After all, cards - like words - can be put together to form a sum greater than its parts. In this way, building a deck is much like putting together words to speak. And, just as the words you speak and how you use them reflect on you as a person, so too can your decks and cards you put into them reveal things about yourself. For instance, a well-tuned and metagamed deck with four copies each of two chase rares can say either, "I am very serious about winning" or "I am a huge jerk with no imagination."
By the same token, replacing Jackal Pups with Goblin Balloon Brigades in a Sligh deck either means "I value fun over quality" or "I am a complete moron." The way the deck is played usually reveals which is which.
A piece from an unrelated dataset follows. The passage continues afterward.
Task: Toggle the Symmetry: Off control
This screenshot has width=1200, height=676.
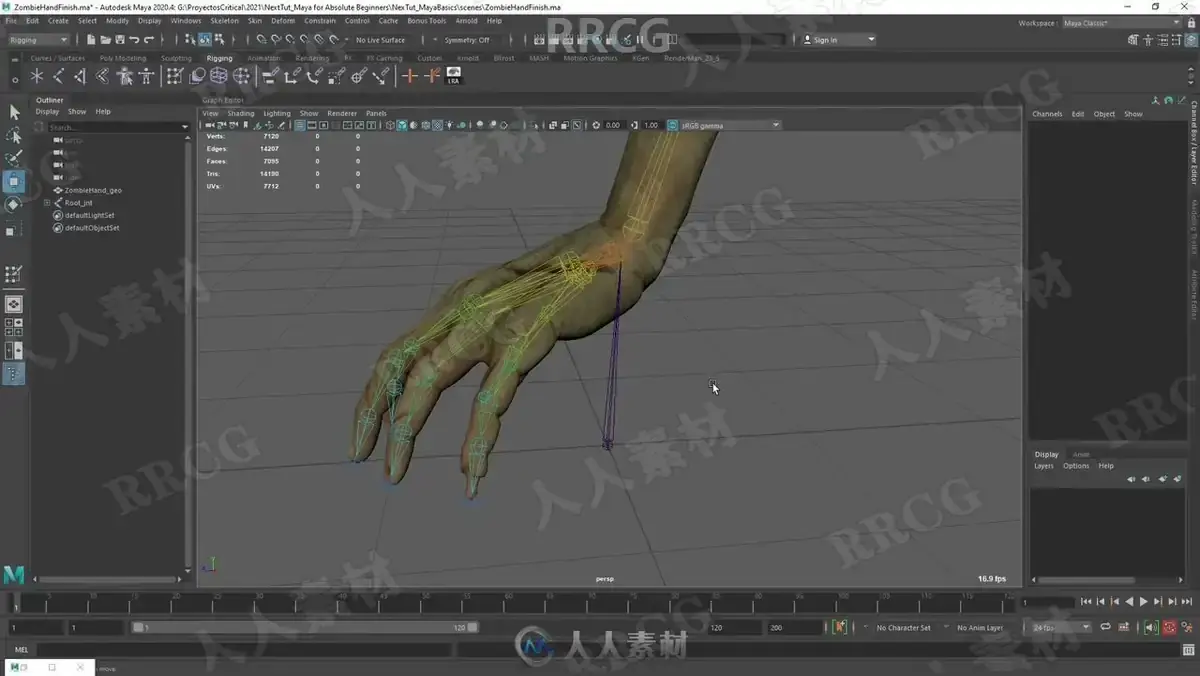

However, there are cards that, when played in multiplayer, reflect badly upon you no matter how they are played. They are cards that elicit sighs of frustration - or flat-out concessions when they resolve. They are cards that mean that the only one having fun in this game is the person who casts them. Cards whose casters flat-out miss the point of multiplayer.
Cards that lose you friends.
Without further buildup, here is a small list of these cards that should never see the light of a multiplayer table. We'll start with the least offensive and work our way down from there.
Megrim
If you want to be first out of a multiplayer game, Dark Ritual + Megrim is almost as good as conceding first turn. What's worse is that Megrim isn't that great a card, as it does absolutely nothing by itself - but multiplayer aficionados hate losing to it. Be it the Blue/Black combo versions (Windfall + Wheel and Deal or Sunder + Warped Devotion), the Mono Black Control versions (Anvil of Bogardan, Ensnaring Bridge, Pox), or the crazy off-the-wall stuff (Prosbloom-like decks that wins by playing lots of Prosperities, removing their hand from the game, then casting Megrim + Balance), it is an almost universal truth that the Megrim player dies first.
Even if you hide the deck's purpose long enough to win, the next time you play Swamps, chances are you'll be out first.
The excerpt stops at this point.